From: Luke Shumaker <lukeshu@sbcglobal.net>
Date: Mon, 22 Dec 2014 20:46:43 +0000 (-0500)
Subject: libpam: Only print "Password change aborted" when it's true.
X-Git-Tag: Linux-PAM-1_2_0~18
X-Git-Url: https://granicus.if.org/sourcecode?a=commitdiff_plain;h=c1023edd3d2e9dcd83a7822f1830a69f51101334;p=linux-pam

libpam: Only print "Password change aborted" when it's true.

pam_get_authtok() may be used any time that a password needs to be entered,
unlike pam_get_authtok_{no,}verify(), which may only be used when
changing a password; yet when the user aborts, it prints "Password change
aborted." whether or not that was the operation being performed.

This bug was non-obvious because none of the modules distributed with
Linux-PAM use it for anything but changing passwords; pam_unix has its
own utility function that it uses instead.  As an example, the
nss-pam-ldapd package uses it in pam_sm_authenticate().

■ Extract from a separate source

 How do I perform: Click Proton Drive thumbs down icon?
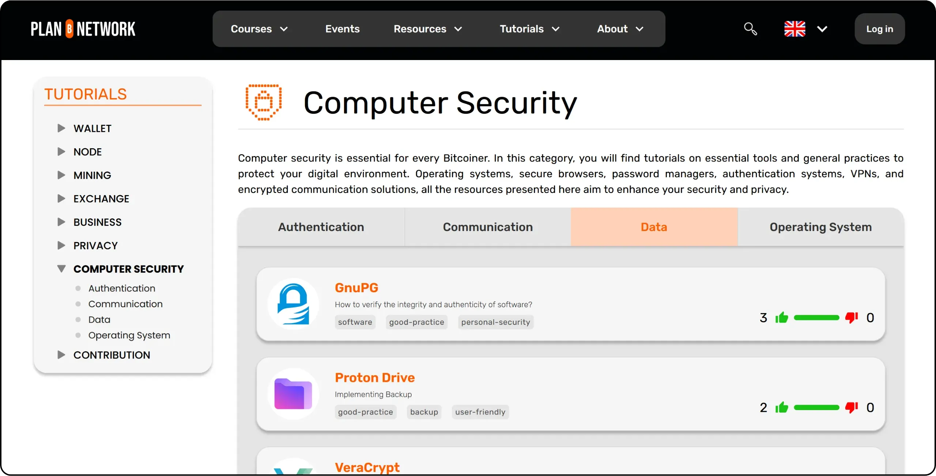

libpam/pam_get_authtok.c (pam_get_authtok_internal): check that the
password is trying to be changed before printing a message about the
password change being aborted.
---

diff --git a/libpam/pam_get_authtok.c b/libpam/pam_get_authtok.c
index 31bb1627..663f1f36 100644
--- a/libpam/pam_get_authtok.c
+++ b/libpam/pam_get_authtok.c
@@ -151,8 +151,9 @@ pam_get_authtok_internal (pam_handle_t *pamh, int item,
   if (retval != PAM_SUCCESS || resp[0] == NULL ||
       (chpass > 1 && resp[1] == NULL))
     {
-      /* We want to abort the password change */
-      pam_error (pamh, _("Password change aborted."));
+      /* We want to abort */
+      if (chpass)
+        pam_error (pamh, _("Password change aborted."));
       return PAM_AUTHTOK_ERR;
     }